What you need to do:
As the output, give exactly the lines that run from the one with "This screenshot has width=1304, height=680." through the end of the records below, and omit pictures.

Extracted records:
= Beginning of Section =
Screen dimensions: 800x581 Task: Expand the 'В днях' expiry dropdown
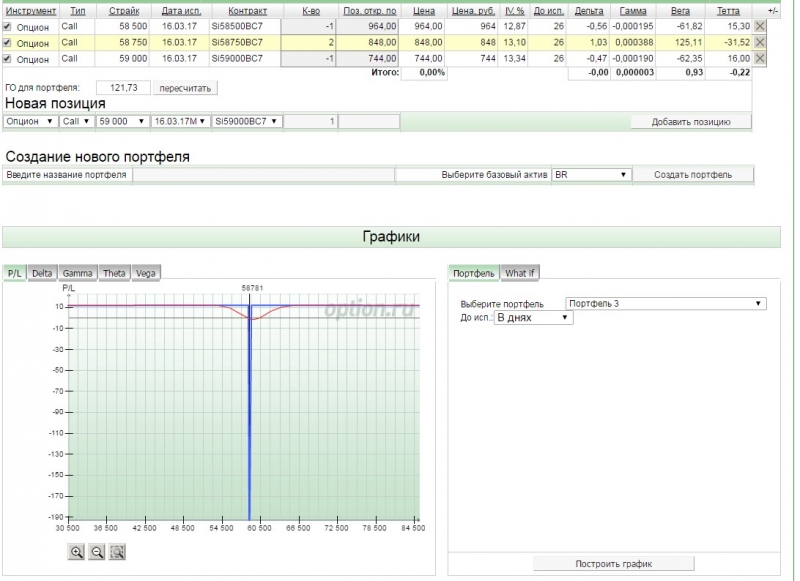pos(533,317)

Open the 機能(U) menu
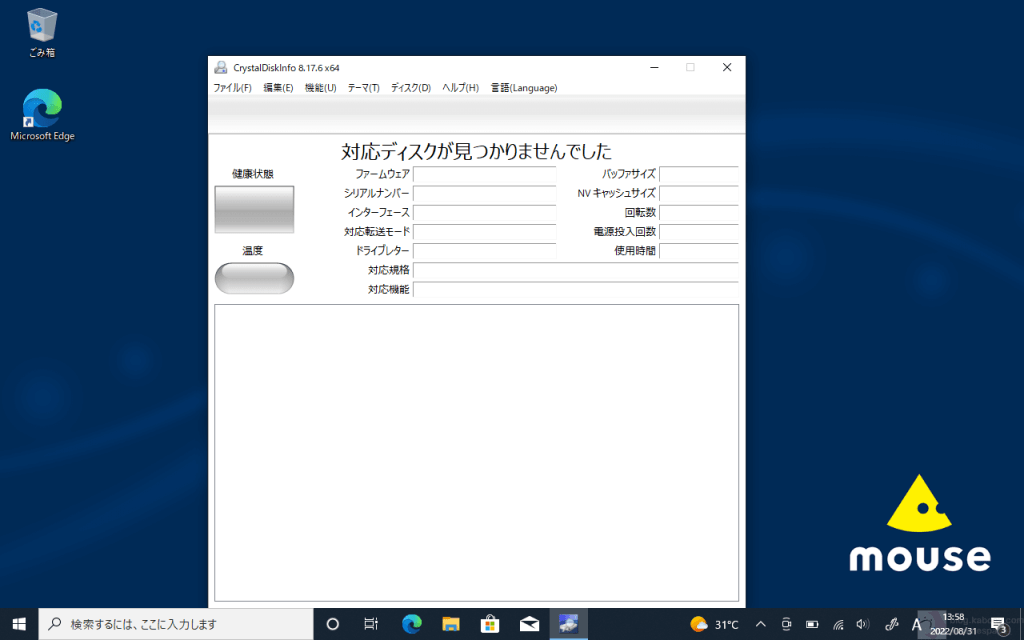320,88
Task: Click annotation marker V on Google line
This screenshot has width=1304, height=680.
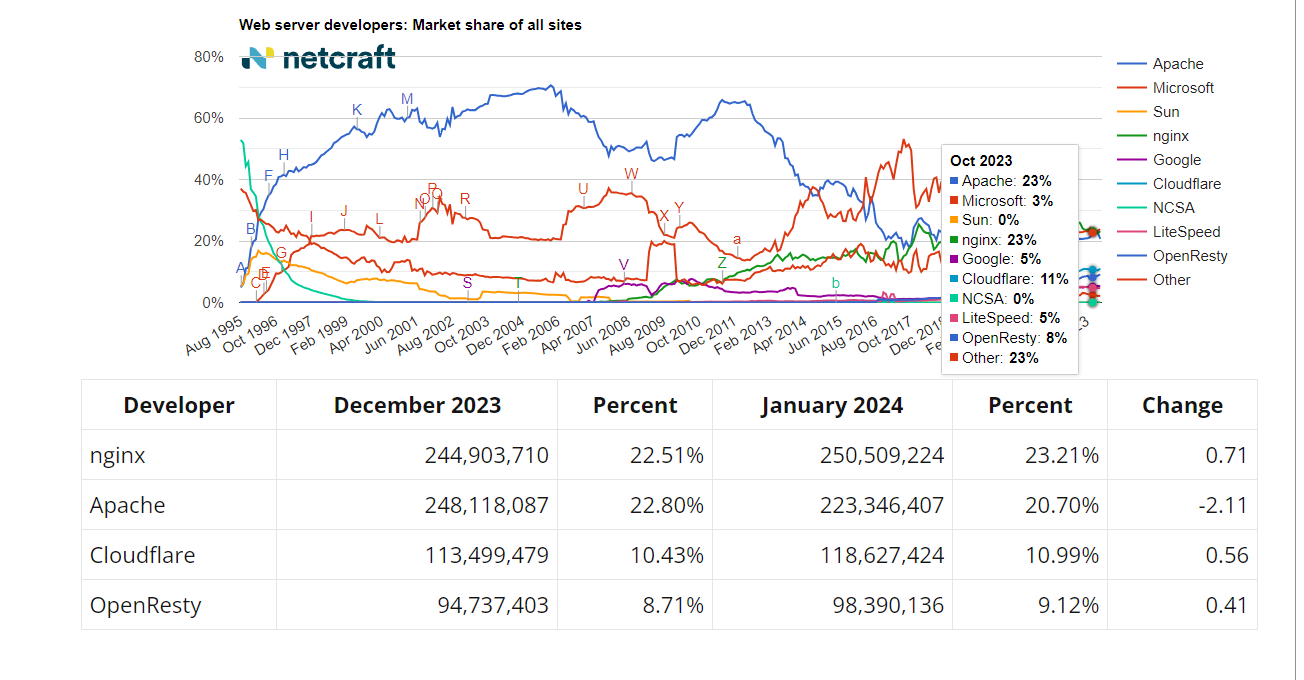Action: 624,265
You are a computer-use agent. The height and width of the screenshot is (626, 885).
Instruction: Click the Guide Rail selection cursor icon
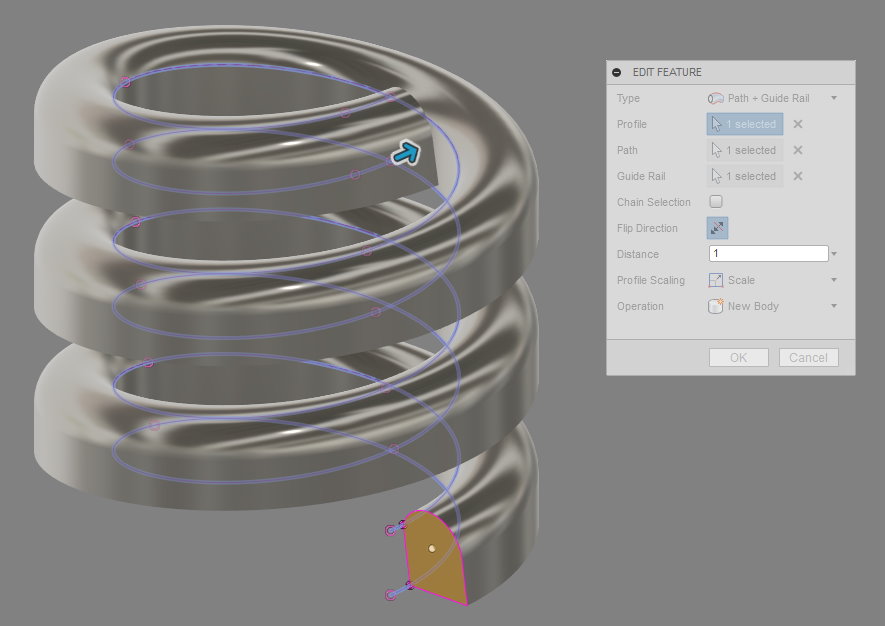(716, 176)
= End of Section =
Exercise answer:
This screenshot has width=1304, height=680.
Action: 624,265
You are a computer-use agent. The height and width of the screenshot is (626, 885).
Instruction: Click the Guide Rail selection cursor icon
(716, 176)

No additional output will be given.